= Task to carry out =
The required answer is an exact copy of every line from the beginning of the entries through the line with "You are a GUI", with all pictures omitted.

= Provided data =
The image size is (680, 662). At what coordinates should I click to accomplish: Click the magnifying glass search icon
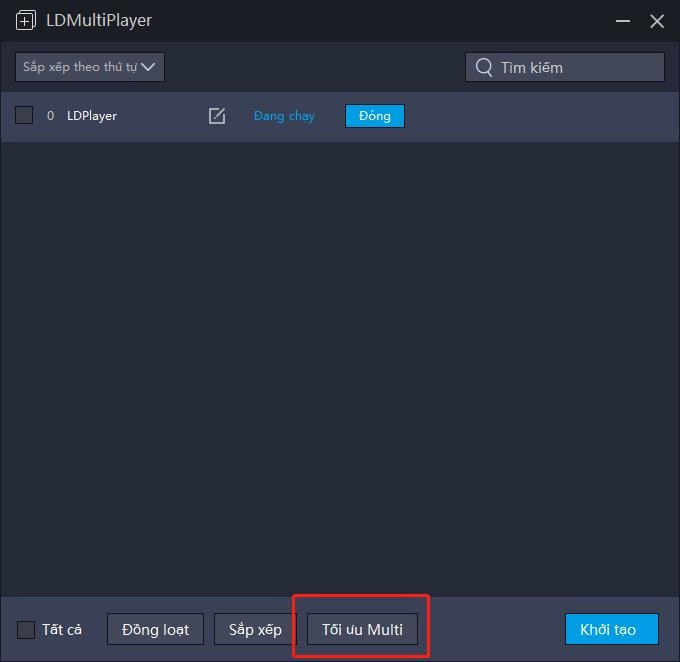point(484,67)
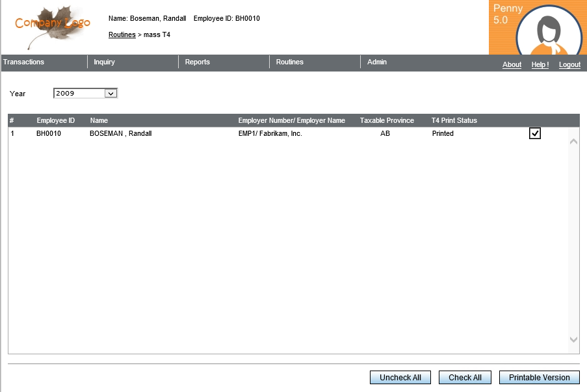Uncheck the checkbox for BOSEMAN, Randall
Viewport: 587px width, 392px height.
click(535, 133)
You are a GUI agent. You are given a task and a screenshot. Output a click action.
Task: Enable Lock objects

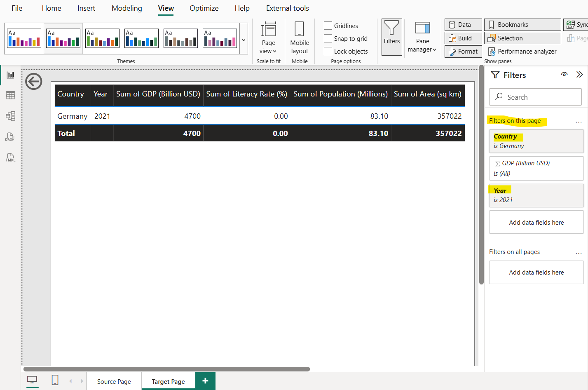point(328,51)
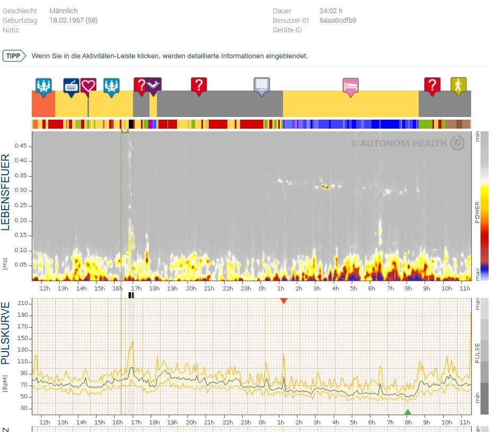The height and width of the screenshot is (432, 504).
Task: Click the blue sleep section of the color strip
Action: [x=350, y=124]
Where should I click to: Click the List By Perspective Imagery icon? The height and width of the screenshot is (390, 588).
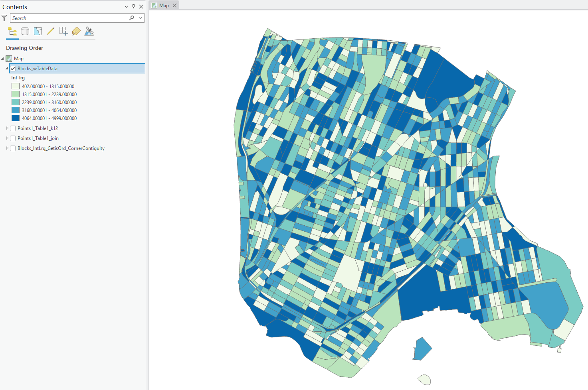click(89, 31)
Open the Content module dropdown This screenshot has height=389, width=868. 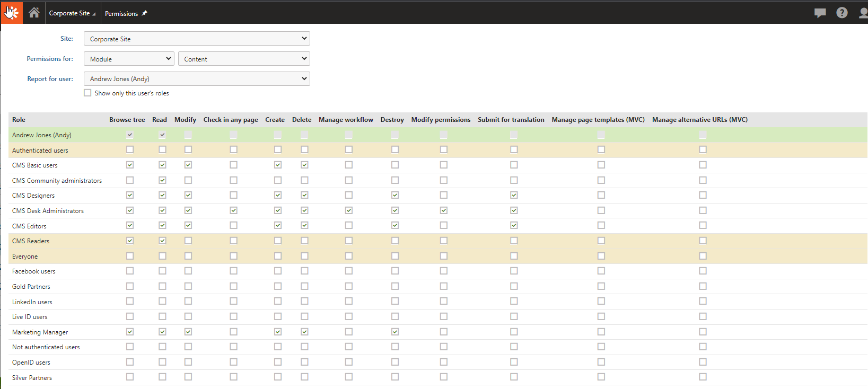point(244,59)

= Answer section =
The image size is (680, 662). At what coordinates should I click to accomplish: Click the magnifying glass search icon
point(484,67)
Uncheck the checkbox for BOSEMAN, Randall
Viewport: 587px width, 392px height.
click(535, 133)
You are a GUI agent. You are given a task and a screenshot. Output a click action.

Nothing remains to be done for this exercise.